T. Boone Pickens is announcing an order of 667 GE
wind turbines today to power the first phase of his planned
world’s largest wind farm. Currently, the largest wind farm
is ~750 MW, called Horse Hallow elsewhere in Texas. The first phase
of his project will already break the record at 1,000 MW (1 GW),
and he plans for the whole project to produce 4 GW by 2014.
Pickens’ farm is located in the wind-rich Texas panhandle
whose rural residents don’t consume much electricity. So, a
challenge for the project, as well as many others throughout the
country, is how to finance the transmission lines to population
centers within the region. Pickens is reportedly considering
privately financing the transmission if the state’s Public
Utility Commission doesn’t do so.
This type of project scales up wind from the realm of small,
local distributed generation to rival large fossil fuel-powered
plants that can provide for metropolitan areas. And it keeps Texas
in its leadership position among states of more than twice the wind
generation of its closest competitor, California.

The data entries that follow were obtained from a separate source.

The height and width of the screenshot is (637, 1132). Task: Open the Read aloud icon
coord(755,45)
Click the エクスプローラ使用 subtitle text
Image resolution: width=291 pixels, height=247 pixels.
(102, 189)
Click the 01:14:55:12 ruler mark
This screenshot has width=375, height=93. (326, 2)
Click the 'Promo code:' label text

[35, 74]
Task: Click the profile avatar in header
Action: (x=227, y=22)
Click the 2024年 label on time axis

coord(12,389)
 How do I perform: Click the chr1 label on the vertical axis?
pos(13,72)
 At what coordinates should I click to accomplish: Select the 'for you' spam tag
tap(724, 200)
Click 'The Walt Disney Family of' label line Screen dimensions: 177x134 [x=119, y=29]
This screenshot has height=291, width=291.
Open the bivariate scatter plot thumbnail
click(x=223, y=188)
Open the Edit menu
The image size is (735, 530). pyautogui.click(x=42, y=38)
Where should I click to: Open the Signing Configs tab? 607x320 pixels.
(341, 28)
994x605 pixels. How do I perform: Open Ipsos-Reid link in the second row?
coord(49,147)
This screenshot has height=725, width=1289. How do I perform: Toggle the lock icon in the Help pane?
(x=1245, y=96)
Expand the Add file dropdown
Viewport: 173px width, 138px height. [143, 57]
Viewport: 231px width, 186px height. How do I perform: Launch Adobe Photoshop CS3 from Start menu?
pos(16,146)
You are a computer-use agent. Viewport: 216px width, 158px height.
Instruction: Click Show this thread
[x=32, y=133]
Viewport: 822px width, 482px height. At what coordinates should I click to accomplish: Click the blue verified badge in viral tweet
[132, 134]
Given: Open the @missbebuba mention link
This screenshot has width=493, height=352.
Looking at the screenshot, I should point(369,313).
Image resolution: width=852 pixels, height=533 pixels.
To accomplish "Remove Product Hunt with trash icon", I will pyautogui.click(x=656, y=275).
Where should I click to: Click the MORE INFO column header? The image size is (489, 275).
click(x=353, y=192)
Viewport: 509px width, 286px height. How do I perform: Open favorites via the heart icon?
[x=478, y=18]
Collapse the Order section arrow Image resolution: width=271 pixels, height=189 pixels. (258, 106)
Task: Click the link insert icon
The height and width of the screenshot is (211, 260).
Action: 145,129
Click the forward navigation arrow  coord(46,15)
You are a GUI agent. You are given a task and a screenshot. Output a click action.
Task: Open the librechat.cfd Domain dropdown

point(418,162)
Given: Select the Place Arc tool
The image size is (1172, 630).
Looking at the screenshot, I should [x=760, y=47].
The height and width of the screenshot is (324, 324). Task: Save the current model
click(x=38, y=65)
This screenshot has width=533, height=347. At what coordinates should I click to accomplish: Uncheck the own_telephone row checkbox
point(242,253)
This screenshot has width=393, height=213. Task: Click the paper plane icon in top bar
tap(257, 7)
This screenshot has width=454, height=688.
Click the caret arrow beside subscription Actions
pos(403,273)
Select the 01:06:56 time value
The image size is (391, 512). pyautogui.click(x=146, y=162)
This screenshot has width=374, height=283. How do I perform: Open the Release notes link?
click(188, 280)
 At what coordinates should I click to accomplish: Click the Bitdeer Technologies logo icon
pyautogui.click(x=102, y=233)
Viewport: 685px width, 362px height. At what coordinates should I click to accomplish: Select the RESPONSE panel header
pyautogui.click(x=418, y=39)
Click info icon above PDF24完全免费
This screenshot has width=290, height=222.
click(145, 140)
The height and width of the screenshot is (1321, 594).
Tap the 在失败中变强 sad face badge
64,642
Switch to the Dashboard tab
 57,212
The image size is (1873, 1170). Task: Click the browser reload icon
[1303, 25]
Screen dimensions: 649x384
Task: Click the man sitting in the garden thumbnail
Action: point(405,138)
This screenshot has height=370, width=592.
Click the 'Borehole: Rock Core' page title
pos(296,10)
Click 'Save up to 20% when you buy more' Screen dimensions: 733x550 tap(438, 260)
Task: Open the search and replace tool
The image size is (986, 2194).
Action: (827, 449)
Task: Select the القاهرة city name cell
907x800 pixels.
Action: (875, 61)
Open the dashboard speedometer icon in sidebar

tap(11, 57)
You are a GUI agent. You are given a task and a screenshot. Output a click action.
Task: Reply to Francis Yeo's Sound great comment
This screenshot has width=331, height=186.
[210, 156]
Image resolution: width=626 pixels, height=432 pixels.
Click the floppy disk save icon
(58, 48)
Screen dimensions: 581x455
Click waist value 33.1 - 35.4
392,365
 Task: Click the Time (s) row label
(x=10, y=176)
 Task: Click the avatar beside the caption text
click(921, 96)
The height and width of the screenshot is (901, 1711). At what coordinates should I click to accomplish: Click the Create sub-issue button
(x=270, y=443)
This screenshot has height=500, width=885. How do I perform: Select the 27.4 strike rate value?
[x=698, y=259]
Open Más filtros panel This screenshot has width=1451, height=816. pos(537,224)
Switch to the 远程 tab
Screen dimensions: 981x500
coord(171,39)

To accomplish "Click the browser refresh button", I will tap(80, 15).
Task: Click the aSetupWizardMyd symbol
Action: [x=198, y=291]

Texas’ leadership shows the vast potential for wind
power growth nationally. At over 5 GW, the state produces almost
one third of all wind power in the country, yet four other states
have
similar
potential wind resources: North Dakota, South Dakota, Montana,
and Kansas. As long as we set up the transmission infrastructure
necessary, these top five states can be significant wind
electricity exporters to their neighbor states.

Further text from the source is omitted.